=== WORK TO COMPLETE ===
Rewrite the records below, substituting "interface agent" for each occurrence of "GUI agent" and leaving all other text unchanged.

— start of RECORD SET —

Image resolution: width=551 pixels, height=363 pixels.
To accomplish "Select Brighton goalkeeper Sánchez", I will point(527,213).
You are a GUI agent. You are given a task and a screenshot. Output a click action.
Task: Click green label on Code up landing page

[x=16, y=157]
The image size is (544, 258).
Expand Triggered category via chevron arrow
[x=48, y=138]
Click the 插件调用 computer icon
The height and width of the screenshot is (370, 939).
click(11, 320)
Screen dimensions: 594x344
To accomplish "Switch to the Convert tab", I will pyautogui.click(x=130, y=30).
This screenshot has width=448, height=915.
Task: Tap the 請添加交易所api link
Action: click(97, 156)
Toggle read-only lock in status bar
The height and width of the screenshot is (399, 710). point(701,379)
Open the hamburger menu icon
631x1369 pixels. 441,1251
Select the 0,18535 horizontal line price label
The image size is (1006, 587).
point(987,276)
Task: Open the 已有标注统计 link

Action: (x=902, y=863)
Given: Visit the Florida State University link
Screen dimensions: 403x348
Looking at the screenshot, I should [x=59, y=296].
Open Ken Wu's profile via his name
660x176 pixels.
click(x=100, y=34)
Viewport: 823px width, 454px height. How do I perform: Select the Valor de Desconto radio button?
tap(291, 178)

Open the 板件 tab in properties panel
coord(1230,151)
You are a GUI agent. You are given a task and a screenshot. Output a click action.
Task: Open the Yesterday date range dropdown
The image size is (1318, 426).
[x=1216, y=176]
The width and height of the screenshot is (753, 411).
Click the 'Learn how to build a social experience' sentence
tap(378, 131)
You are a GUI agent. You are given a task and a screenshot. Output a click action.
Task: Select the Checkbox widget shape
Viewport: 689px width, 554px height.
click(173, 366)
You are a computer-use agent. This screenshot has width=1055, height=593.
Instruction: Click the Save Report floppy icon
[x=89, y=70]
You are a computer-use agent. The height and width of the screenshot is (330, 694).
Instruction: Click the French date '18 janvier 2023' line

— end of RECORD SET —

=== COMPLETE OUTPUT ===
Image resolution: width=551 pixels, height=363 pixels.
To accomplish "Select Brighton goalkeeper Sánchez", I will point(527,213).
You are a interface agent. You are given a task and a screenshot. Output a click action.
Task: Click green label on Code up landing page

[x=16, y=157]
The image size is (544, 258).
Expand Triggered category via chevron arrow
[x=48, y=138]
Click the 插件调用 computer icon
The height and width of the screenshot is (370, 939).
click(11, 320)
Screen dimensions: 594x344
To accomplish "Switch to the Convert tab", I will pyautogui.click(x=130, y=30).
This screenshot has width=448, height=915.
Task: Tap the 請添加交易所api link
Action: click(97, 156)
Toggle read-only lock in status bar
The height and width of the screenshot is (399, 710). point(701,379)
Open the hamburger menu icon
631x1369 pixels. 441,1251
Select the 0,18535 horizontal line price label
The image size is (1006, 587).
point(987,276)
Task: Open the 已有标注统计 link

Action: (x=902, y=863)
Given: Visit the Florida State University link
Screen dimensions: 403x348
Looking at the screenshot, I should [x=59, y=296].
Open Ken Wu's profile via his name
660x176 pixels.
click(x=100, y=34)
Viewport: 823px width, 454px height. How do I perform: Select the Valor de Desconto radio button?
tap(291, 178)

Open the 板件 tab in properties panel
coord(1230,151)
You are a interface agent. You are given a task and a screenshot. Output a click action.
Task: Open the Yesterday date range dropdown
The image size is (1318, 426).
[x=1216, y=176]
The width and height of the screenshot is (753, 411).
Click the 'Learn how to build a social experience' sentence
tap(378, 131)
You are a interface agent. You are given a task and a screenshot. Output a click action.
Task: Select the Checkbox widget shape
Viewport: 689px width, 554px height.
click(173, 366)
You are a computer-use agent. This screenshot has width=1055, height=593.
Instruction: Click the Save Report floppy icon
[x=89, y=70]
You are a computer-use agent. The height and width of the screenshot is (330, 694).
Instruction: Click the French date '18 janvier 2023' line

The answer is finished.